Fatto: oggi mi chiama un mio cliente di uno studio commercialista e mi dice: "Devo rinnovare quelle smart card della camera di commercio, e mi dà un errore su un file xyz, e non riesco ad andare avanti. Ho chiamato l’help desk della camera di commercio e questi mi hanno fatto ricercare quel file .dll dal sistema e mi hanno fatto cancellare tutte le copie di quel dato file tranne quelle nella cartella del loro programma, ma ce n’è una che non riesco a cancellare che sta nella directory del Panda Antivirus. Come faccio a cancellarlo?".

Io, sbigottito, replico per capire bene, e effettivamente il mio cliente mi conferma che il tizio gli ha detto di rimuovere dal sistema tutti i file che non fossero contenuti nella cartella dove il software distribuito dalla camera di commercio risiedesse.

 

Al che, ora mi domando: MA COME ACCIDENTI SI FA AD ASSUMERE UN IDIOTA DEL GENERE?

 

Non voglio sapere come si chiama questa persona, per me quello che qui ha sbagliato è colui che ha assunto questo personaggio che non sà nemmeno con che lettera inizia la sua attività di help desking.
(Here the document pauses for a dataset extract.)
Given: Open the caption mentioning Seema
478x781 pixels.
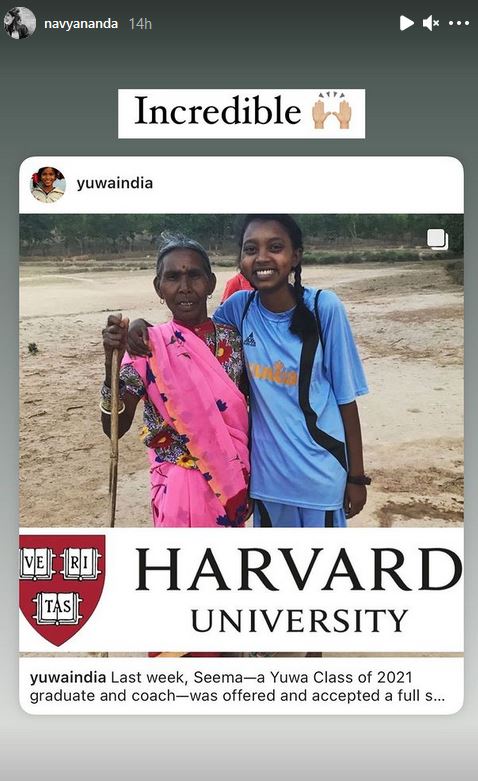Looking at the screenshot, I should tap(237, 686).
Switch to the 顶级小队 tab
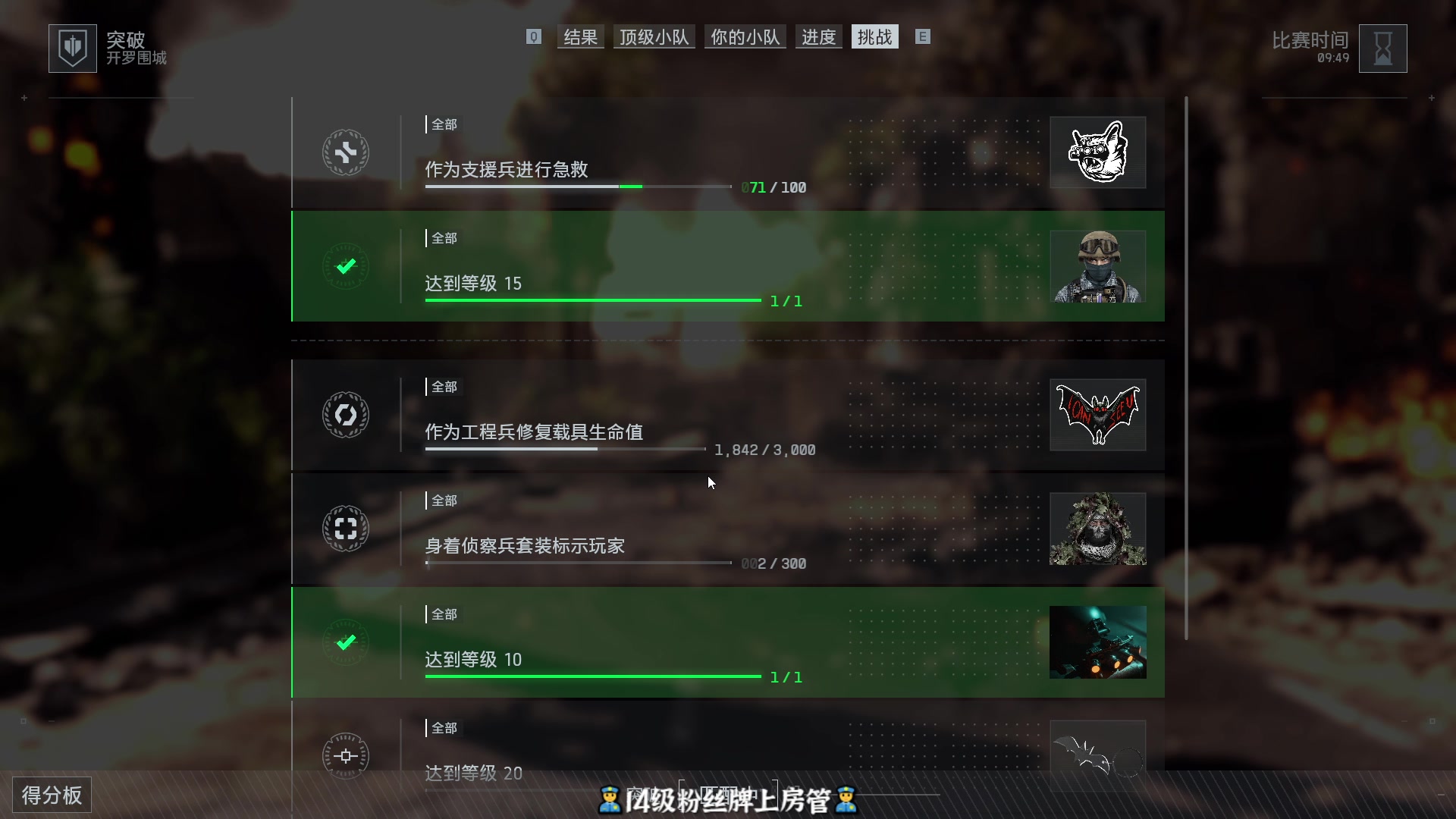The image size is (1456, 819). click(654, 37)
Io rimarco al cliente: "E se questo file fosse stato un componente di sistema del tuo software della contabilità? Cosa avresti fatto? Avresti compromesso il tuo lavoro perchè un tizio qualasiasi ti ha suggerito di cancellare un file perchè al programma che loro usano, il Dike, non andava bene il numero di versione?".

E’ veramente roba dell’altro mondo! In un certo senso sono contento che questo file si trovasse nella cartella Panda; per come è stato concepito l’Antivirus quella cartella è protetta da un servizio che impedisce la modifica dei file così come la rimozione e questo ha costretto il cliente ha chiamarmi.
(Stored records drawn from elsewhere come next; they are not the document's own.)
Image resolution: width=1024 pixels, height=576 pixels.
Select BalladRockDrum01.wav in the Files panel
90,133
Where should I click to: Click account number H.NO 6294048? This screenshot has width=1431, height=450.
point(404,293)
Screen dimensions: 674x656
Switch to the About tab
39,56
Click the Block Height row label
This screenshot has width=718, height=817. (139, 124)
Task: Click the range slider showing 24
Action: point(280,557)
A quel punto, con il software di assistenza remota che uso per supportare i clienti mi collego al suo pc, gli faccio ripetere le operazioni per verificare quale fosse il problema e lo risolvo?

Come? Si lo scrivo, almeno se il tizio capiterà su questo post, avrà modo di imparare qualche cosa. Bastava, visto che per qualche assurda ragione (dovuta chiaramente a qualche macroscopico errore di programmazione) dare la precedenza di ricerca del file nel path del Dike. Infatti, qualche altro genio, avrà fatto questo Dike indicando di cercare le librerie non secondo un percorso di installazione che magari poteva essere memorizzato in una Hive del registry, ma ricercando consequenzialmente rispetto all’ordine delle cartella inserite nella variabile d’ambiente Path (vabbè?!?!).
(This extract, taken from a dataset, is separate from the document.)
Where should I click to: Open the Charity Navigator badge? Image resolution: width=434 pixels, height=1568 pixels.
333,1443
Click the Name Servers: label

Quindi con 45 secondi io gli ho risolto un problema che il tizio ci ha speso almeno 5 minuti di telefono (tra il suggerirre di fare una ricerca di quali file fossero presenti e cancellarli ipotizzo almeno questo lasso di tempo) fatta eccezione chissà quali astrusi tentativi avrà tantato prima. Su questo non ho verificato.

Ora secondo voi, a chi bisogna mandare la fattura? Al (povero) cliente succube del sistema o alla Camera di Commercio facendo decurtare la parcella dallo stipendio del tizio?